A very good example, with famous provenance: from the Yudin collection, “one of the finest and largest private libraries in the world” (Morley).
Grigoriev’s detailed, methodic and extensive work covers different spheres of life of the university of St. Petersburg, based on in-depth documentary materials. The author (1816-81) was a leading Russian researcher of Central Asia, a St. Petersburg University alumnus and professor, a corresponding member of the Imperial St. Petersburg Academy of Sciences, and an honorary member of the Royal Asiatic Society of London, the Asiatic Society of Paris and the Society of German Orientalists in Leipzig.
Grigoriev discusses the development of academic and spiritual life in the Russian Empire leading to the university opening in 1819 and its further expansions; he highlights the main features that distinguished St. Petersburg University from all others, traces the careers of the university professors and students, and shows the progress of scientific schools, trends, and their impact on Russian thought during most of the 19th century, up to the book’s publication.

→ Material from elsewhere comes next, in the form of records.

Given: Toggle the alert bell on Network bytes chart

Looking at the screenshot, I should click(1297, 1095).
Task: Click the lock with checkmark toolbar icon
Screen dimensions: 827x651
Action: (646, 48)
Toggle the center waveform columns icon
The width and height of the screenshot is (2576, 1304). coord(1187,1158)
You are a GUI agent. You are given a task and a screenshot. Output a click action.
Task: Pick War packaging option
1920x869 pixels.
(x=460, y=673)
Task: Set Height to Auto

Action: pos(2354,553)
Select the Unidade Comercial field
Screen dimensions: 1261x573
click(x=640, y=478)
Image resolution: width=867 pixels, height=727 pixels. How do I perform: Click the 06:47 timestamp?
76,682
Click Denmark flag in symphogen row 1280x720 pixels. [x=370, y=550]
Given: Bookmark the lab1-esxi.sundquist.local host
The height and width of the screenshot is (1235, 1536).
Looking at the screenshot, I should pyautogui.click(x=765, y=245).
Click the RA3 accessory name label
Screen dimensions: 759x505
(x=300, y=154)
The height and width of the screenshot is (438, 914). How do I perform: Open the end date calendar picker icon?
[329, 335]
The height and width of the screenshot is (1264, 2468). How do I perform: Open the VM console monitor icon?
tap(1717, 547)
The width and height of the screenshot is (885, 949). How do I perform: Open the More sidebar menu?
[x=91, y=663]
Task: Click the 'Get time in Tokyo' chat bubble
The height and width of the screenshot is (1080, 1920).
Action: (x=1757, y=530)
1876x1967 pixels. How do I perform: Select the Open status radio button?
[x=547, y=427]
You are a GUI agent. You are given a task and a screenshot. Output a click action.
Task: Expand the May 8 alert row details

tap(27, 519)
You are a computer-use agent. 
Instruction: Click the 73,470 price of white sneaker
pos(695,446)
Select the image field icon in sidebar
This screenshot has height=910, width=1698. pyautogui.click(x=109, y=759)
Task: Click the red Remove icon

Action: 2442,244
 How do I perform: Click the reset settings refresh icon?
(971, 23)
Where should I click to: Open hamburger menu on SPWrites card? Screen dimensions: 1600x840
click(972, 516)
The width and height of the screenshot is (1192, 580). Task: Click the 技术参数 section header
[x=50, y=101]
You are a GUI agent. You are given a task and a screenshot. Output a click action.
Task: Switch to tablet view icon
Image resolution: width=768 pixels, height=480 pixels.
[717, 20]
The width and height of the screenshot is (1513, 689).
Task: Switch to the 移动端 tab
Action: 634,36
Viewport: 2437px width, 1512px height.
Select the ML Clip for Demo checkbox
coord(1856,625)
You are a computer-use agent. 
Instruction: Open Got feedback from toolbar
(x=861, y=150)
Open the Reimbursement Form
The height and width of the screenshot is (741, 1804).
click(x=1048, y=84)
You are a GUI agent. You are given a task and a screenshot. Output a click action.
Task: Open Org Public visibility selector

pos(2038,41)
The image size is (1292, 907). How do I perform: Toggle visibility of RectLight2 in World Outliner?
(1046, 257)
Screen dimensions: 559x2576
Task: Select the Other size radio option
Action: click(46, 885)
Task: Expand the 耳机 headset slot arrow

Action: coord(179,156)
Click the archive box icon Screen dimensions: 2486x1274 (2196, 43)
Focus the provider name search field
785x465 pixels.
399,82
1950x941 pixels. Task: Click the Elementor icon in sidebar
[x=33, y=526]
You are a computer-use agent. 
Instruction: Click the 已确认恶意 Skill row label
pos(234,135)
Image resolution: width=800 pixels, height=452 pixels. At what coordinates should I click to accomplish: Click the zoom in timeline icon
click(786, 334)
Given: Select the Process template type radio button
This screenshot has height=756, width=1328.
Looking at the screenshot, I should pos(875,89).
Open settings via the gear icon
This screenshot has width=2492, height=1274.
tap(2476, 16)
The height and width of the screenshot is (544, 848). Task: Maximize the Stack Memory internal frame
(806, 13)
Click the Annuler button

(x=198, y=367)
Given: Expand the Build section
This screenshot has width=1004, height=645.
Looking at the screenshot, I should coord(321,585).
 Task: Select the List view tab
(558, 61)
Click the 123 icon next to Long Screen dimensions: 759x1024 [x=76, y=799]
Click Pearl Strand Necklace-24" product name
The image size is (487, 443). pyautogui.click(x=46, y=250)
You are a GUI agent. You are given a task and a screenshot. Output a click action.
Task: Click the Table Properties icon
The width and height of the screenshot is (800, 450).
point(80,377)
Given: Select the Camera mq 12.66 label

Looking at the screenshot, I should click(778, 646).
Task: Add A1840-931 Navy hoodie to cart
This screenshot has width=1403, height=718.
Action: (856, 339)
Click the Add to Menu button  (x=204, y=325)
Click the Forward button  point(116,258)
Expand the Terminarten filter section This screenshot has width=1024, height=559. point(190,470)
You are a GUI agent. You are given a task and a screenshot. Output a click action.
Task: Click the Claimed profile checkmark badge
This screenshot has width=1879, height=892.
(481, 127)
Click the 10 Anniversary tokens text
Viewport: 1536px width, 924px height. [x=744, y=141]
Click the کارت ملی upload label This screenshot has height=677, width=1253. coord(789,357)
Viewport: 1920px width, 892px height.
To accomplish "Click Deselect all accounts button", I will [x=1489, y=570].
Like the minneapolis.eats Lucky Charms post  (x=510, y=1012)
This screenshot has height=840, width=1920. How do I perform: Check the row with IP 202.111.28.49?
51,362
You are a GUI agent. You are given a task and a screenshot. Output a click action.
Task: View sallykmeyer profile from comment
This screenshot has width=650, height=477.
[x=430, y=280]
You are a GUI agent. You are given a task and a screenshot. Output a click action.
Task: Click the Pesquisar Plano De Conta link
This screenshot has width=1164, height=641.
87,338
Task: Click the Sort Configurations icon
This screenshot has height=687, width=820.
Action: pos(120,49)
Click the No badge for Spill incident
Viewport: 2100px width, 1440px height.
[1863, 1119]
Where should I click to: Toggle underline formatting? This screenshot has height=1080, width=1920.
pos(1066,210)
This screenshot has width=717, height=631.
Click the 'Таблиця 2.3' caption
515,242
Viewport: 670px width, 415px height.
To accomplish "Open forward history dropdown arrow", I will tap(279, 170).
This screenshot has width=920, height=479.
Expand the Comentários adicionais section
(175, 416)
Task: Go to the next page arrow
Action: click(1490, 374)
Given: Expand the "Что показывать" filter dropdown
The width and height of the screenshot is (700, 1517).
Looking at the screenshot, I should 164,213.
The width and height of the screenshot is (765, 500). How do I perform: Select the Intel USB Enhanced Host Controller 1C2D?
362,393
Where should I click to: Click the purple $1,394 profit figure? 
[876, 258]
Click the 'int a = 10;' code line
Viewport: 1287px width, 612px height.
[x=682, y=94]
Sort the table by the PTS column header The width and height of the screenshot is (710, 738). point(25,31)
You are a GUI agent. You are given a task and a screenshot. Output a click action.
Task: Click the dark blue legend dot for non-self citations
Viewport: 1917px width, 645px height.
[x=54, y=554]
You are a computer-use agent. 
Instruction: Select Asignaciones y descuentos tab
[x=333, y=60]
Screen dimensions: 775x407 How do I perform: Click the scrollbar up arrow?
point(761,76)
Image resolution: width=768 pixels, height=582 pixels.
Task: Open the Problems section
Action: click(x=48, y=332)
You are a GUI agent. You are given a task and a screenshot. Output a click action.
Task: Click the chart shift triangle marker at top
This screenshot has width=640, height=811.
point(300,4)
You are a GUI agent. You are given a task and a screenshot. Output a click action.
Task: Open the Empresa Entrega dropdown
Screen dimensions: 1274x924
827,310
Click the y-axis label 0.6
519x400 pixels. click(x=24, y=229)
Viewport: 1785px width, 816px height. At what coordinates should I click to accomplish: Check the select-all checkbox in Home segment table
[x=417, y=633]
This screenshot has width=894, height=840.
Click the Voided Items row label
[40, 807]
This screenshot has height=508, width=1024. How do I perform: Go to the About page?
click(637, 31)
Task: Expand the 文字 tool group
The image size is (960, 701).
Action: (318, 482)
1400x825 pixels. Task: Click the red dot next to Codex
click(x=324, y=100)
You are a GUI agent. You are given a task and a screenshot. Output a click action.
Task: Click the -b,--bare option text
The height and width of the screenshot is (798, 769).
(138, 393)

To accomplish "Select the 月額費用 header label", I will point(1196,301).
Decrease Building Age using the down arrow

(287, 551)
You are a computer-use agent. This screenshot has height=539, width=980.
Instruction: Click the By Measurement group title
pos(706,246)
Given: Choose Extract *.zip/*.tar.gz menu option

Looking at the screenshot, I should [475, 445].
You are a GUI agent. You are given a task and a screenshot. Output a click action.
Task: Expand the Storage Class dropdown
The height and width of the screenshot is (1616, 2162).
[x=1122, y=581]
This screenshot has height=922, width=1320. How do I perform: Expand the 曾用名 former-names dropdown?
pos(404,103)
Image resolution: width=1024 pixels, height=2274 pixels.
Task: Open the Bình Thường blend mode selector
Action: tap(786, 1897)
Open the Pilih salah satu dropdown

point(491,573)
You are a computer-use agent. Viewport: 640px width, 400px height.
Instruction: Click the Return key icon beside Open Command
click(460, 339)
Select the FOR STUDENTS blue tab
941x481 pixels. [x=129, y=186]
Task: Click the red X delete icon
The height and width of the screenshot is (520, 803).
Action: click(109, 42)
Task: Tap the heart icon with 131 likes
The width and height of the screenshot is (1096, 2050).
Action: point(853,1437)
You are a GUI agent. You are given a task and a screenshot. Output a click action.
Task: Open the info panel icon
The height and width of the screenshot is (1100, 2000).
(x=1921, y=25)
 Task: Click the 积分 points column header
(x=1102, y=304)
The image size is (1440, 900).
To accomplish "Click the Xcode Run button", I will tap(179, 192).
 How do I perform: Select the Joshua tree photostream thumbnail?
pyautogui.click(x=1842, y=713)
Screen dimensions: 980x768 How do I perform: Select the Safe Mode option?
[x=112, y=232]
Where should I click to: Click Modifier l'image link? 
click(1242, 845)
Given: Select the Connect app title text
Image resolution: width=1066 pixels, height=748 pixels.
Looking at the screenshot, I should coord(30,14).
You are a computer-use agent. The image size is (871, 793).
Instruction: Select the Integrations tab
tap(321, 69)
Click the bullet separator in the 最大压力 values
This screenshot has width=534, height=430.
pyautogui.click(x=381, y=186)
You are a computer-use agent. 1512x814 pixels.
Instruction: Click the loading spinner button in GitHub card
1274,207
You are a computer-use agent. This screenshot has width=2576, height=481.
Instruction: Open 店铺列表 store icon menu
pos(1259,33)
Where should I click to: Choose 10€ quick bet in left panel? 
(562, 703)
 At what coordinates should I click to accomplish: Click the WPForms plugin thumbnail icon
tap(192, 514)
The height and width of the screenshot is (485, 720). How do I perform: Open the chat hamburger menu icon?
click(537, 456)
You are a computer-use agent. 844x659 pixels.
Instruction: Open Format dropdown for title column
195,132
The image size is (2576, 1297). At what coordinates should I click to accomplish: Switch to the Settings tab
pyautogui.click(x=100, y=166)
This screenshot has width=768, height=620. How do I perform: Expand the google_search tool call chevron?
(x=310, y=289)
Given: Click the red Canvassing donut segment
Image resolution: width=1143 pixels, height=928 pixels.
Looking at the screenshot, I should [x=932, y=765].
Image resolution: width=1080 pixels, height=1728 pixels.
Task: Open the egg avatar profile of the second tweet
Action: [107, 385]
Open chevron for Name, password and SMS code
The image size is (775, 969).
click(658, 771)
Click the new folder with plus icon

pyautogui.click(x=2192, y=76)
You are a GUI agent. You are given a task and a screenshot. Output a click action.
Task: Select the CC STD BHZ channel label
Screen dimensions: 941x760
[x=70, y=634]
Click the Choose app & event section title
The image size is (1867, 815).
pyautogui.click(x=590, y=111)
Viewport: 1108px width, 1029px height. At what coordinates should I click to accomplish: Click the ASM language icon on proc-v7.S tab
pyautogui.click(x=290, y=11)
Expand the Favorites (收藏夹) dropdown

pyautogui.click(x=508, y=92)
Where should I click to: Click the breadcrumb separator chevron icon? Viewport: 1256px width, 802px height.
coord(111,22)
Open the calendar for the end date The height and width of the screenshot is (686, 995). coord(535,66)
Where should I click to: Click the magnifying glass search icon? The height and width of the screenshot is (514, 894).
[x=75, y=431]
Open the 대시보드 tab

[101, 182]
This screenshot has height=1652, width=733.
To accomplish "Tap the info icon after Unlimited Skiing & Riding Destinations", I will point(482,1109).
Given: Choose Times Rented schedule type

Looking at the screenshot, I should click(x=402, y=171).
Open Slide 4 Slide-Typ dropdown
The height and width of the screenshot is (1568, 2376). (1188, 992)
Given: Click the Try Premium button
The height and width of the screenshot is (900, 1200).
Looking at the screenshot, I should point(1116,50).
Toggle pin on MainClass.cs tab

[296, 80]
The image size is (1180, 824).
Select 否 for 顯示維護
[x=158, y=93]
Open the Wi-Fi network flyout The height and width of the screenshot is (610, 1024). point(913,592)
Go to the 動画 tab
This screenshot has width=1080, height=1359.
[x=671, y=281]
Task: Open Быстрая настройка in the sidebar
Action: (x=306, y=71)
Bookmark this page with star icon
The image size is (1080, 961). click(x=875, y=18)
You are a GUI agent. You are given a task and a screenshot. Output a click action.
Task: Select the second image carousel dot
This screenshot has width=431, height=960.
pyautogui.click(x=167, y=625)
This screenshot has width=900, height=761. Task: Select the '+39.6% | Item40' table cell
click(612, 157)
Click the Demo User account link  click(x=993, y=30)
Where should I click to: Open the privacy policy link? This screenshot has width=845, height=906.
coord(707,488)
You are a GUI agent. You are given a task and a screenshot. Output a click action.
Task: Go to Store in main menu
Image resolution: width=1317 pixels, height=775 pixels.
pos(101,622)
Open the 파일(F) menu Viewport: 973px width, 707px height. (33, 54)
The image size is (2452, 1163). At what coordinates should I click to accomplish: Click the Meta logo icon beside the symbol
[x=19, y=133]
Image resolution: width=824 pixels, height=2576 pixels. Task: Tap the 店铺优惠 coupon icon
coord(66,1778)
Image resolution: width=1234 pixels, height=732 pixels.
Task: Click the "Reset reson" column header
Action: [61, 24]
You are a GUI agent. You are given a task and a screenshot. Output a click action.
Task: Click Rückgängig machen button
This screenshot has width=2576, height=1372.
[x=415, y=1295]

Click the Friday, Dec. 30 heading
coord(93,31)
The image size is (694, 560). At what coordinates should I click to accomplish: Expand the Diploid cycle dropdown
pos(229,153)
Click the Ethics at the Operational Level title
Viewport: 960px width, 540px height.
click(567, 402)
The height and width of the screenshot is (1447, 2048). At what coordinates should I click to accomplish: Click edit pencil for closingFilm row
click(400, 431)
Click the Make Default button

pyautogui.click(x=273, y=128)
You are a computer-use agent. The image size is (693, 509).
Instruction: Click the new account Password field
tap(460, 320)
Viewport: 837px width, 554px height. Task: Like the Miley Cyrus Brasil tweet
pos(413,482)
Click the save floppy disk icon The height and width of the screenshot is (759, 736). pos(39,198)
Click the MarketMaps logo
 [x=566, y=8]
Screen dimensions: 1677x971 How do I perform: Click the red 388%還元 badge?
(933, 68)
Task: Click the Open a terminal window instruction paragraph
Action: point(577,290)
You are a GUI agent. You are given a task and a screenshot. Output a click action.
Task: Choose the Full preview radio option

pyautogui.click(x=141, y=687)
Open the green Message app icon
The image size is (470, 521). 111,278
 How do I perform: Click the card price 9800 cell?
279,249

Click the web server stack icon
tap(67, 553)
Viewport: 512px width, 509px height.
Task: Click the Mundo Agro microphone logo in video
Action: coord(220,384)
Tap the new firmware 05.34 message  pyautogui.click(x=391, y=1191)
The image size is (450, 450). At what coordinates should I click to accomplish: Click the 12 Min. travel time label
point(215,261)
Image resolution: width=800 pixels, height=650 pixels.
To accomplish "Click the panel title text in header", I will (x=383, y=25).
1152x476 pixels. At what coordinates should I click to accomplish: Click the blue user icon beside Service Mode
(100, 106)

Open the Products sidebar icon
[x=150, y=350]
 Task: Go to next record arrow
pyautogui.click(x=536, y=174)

The work contains five expansive appendices, including a list of honourable members of the university; a list of doctoral and master’s students with their specialities and dissertations; a list of famous scholars honoured by the university; and a list of students who completed a full course of sciences. Notable is also the list of tasks proposed to students for honourable mentions and medals: the Department of Philosophy, for instance, offers to answer the question “What limits are assigned to human knowledge by the very structure of our spirit” (no honourable mentions), and the Department of the Improvement and Welfare requires “to list the causes from which private people may fall into poverty, show the effect of it on their actions in relation to the family and the state; show the measures against poverty in theory and according to Russian legislation”.
With celebrated provenance: the present volume belonged to the library of the Siberian entrepreneur, industrialist and “lifelong book collector of rare imagination” (Library of Congress) Gennadii Iudin (also Yudin, 1840-1912). Throughout his lifetime, Iudin gathered the largest private library in Russia (around 85,000 vols) which, after its sale to the Library of Congress, became the foundation of its Slavic Division, “the largest collection of Slavic material in the western hemisphere” (Yakobson, quoted by Morley).
Scarce outside Russia: we could not trace any example appearing on the market.
Gennadii Iudin (Library of Congress booklabels to upper pastedown, one in Russian ‘Domashnaia Biblioteka G.V. Iudina’ dated 1928, the other ‘Yudin Collection’ with shelf number, and red stamp ‘Surplus Duplicate’); Avenir Alexandrovich Nizoff (a pianist who lived in Edmonton, Canada, in the second half of the 20th century, and gathered a large, wide-ranging library of Russian works, especially covering art, émigré, literature and history).
Morley, Charles. “Major Russian Collections in American Libraries.” The Slavonic and East European Review, vol. 29, no. 72, 1950, pp. 256–66.